• [Complete the following]
**A.** Answer these questions about the genealogy post, giving each answer on its own line with the same mark:
(i) Which channel produced the documentary about the site of the undersea spaceships?
(ii) What place is named on a line of its own?
(iii) What name is chiseled on some of the cemetery markers?
**B.** Update the genealogy post starting with "I even found" and going on through "family photo album.", changing "Gray" to "Grey".
**C.** Carry the genealogy post about the mother-in-law's alien ancestry further, starting after its final sentence.

• [Article]
###

I already knew her 9th g-grandmother was a witch, but the discovery that she's a space alien is new. The evidence is overwhelming. I took the pictures myself. There's plenty of evidence from rock-solid sources that confirms everything. The History Channel produced a detailed documentary of the actual site where the secret alien undersea spaceships are based. I have photographic evidence that shows her opening the secret entrance to the mothership.
I even found the signalling station and homing beacons that they use for navigation and communications the home planet. It's all so obvious now. I don't know how I missed it earlier.
Genealogy and family history research is like that. Sometimes the evidence is right under your nose. Sometimes you discover surprising connections.
Prospect Bay, Nova Scotia, Canada
Don't be fooled by the chiseled name "White" on some of these cemetery markers. This is alien code for "Gray". Because my mother-in-law is part Human, part Gray. I know because I found two pictures in a family photo album.

###

• [Information shown]

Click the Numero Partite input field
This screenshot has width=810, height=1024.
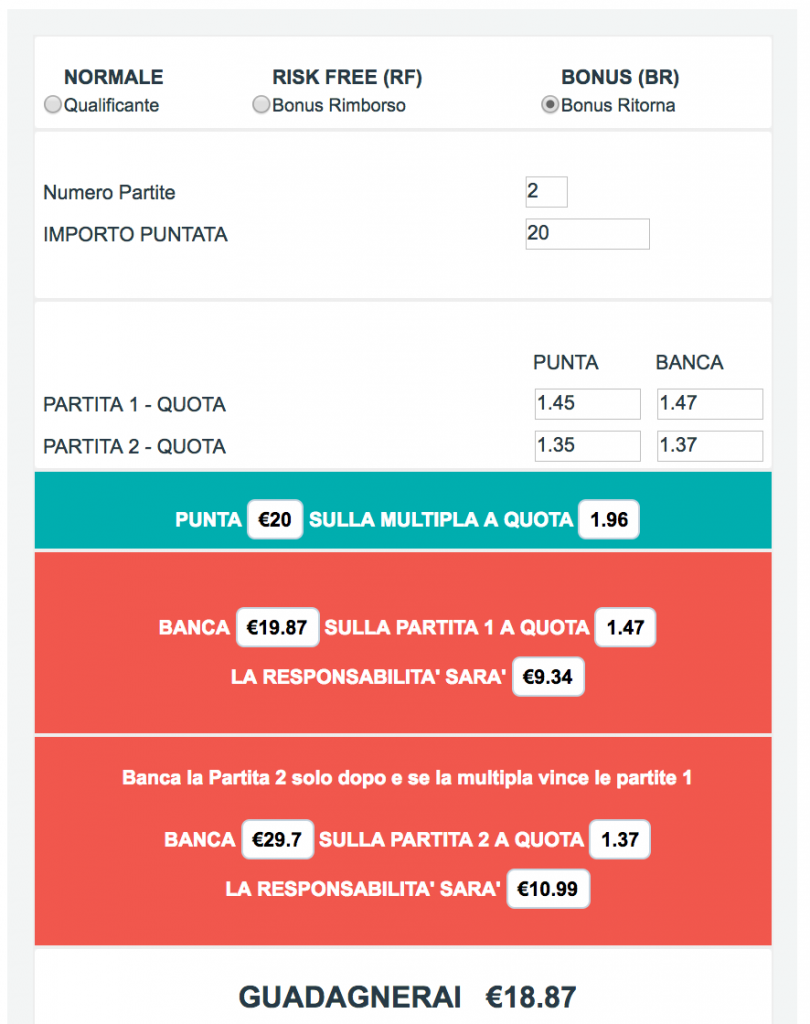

###

• [Answers below]
**A.**
(i) The History Channel
(ii) Prospect Bay, Nova Scotia, Canada
(iii) White

**B.**
I even found the signalling station and homing beacons that they use for navigation and communications the home planet. It's all so obvious now. I don't know how I missed it earlier.
Genealogy and family history research is like that. Sometimes the evidence is right under your nose. Sometimes you discover surprising connections.
Prospect Bay, Nova Scotia, Canada
Don't be fooled by the chiseled name "White" on some of these cemetery markers. This is alien code for "Grey". Because my mother-in-law is part Human, part Grey. I know because I found two pictures in a family photo album.

**C.**
This picture is my mother-in-law's grandmother. Notice the large, dark eyes made up to look like large eye sockets. Notice the high cheekbones and lower part of her face that tapers down to a smaller chin. Notice the hairstyle that hides the larger part of her head. Isn't it obvious? [We believe she's of German and Mi'kmaq people of Nova Scotia and Newfoundland ancestry - she really is my mother-in-law's grandmother]
Shad Bay, Nova Scotia, Canada
Enough, already. Why all the UFO and space alien nonsense?
Well, I had a thought that maybe, just maybe, a significant amount of experience with genealogy and family history research might improve one's logical reasoning skills so that it's less likely to believe in such fantasy entertainment nonsense.
But I have my doubts that this kind of research would improve the ability to recognize enough of the logical fallacies and notice the complete lack of relevant evidence needed to convince a believer that this stuff isn't real.
If one has already decided to believe in UFO's, space aliens, abductions, etc., especially if one has been frightened by something unknown or imagined to be the monster under the bed, especially if this happens early in life, then the idea often forms a very strong belief that's nearly impossible to change later on. Even if one knows and understands that the belief is entirely false, through evidence or just through growing more mature, the belief persists.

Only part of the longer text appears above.